— Activity —
Track down every line below that holds "will" and copy it.

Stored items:

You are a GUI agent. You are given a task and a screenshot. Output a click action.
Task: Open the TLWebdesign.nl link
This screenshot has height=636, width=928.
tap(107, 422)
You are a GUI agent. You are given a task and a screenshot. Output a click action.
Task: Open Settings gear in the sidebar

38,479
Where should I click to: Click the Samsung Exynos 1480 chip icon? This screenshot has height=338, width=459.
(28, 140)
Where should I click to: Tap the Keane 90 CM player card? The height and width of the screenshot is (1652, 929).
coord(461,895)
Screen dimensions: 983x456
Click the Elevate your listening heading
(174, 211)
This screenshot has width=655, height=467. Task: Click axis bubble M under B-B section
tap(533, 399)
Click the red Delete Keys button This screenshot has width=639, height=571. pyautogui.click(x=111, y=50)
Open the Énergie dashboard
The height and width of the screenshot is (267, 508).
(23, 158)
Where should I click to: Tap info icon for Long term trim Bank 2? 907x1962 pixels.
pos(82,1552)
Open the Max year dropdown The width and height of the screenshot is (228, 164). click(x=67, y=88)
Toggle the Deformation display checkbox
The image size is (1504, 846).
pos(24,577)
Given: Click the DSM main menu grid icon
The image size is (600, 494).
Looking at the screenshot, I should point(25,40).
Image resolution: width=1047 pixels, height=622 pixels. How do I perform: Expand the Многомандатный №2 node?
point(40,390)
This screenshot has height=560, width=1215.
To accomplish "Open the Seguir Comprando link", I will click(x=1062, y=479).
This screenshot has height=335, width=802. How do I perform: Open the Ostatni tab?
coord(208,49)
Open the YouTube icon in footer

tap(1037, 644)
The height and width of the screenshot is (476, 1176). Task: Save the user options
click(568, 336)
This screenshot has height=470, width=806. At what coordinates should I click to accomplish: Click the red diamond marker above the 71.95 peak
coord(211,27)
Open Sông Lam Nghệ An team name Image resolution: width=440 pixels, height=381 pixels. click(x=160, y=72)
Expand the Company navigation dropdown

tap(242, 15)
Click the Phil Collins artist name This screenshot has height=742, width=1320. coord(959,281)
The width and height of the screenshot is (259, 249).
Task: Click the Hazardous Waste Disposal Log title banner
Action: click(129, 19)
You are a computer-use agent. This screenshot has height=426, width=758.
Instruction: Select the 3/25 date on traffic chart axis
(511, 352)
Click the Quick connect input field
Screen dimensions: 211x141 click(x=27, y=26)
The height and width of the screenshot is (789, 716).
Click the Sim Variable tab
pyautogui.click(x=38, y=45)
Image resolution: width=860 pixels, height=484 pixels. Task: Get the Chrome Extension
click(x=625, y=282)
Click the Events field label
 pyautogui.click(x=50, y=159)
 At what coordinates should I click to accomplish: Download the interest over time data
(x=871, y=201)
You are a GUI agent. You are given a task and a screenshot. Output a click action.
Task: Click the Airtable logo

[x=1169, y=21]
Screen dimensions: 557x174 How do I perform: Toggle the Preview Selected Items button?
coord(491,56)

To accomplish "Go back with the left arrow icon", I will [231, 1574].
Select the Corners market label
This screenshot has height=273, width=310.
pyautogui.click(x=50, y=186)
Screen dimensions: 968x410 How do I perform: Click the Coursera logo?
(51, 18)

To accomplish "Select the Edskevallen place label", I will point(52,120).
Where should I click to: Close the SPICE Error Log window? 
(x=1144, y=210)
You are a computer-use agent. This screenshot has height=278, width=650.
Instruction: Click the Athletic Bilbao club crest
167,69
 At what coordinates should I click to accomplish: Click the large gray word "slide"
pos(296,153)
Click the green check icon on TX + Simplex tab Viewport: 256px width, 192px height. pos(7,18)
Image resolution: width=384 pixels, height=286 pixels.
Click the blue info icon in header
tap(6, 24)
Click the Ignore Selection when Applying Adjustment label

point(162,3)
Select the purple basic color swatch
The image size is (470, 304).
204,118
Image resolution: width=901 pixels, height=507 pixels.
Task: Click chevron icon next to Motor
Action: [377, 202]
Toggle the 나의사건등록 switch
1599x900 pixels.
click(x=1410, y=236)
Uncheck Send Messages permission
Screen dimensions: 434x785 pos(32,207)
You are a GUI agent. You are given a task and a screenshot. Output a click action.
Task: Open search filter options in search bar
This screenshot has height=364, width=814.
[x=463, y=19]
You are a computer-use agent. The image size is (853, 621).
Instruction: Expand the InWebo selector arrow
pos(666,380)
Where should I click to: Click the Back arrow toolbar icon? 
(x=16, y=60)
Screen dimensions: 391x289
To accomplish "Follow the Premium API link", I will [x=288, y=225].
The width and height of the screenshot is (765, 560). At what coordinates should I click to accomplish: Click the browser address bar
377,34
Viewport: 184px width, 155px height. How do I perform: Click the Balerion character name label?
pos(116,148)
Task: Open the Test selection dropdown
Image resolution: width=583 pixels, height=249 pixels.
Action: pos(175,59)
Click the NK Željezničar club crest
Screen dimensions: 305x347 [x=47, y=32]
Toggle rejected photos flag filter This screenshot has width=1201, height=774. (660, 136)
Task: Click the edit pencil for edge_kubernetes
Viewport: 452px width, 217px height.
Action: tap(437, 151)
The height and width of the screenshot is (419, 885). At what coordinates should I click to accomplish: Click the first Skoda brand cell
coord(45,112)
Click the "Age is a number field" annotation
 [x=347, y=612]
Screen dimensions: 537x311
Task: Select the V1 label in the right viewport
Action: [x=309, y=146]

— Worked solution —
To accomplish "Open the Seguir Comprando link", I will click(x=1062, y=479).
To accomplish "Go back with the left arrow icon", I will [231, 1574].
To accomplish "Select the Edskevallen place label", I will point(52,120).
To accomplish "Follow the Premium API link", I will [x=288, y=225].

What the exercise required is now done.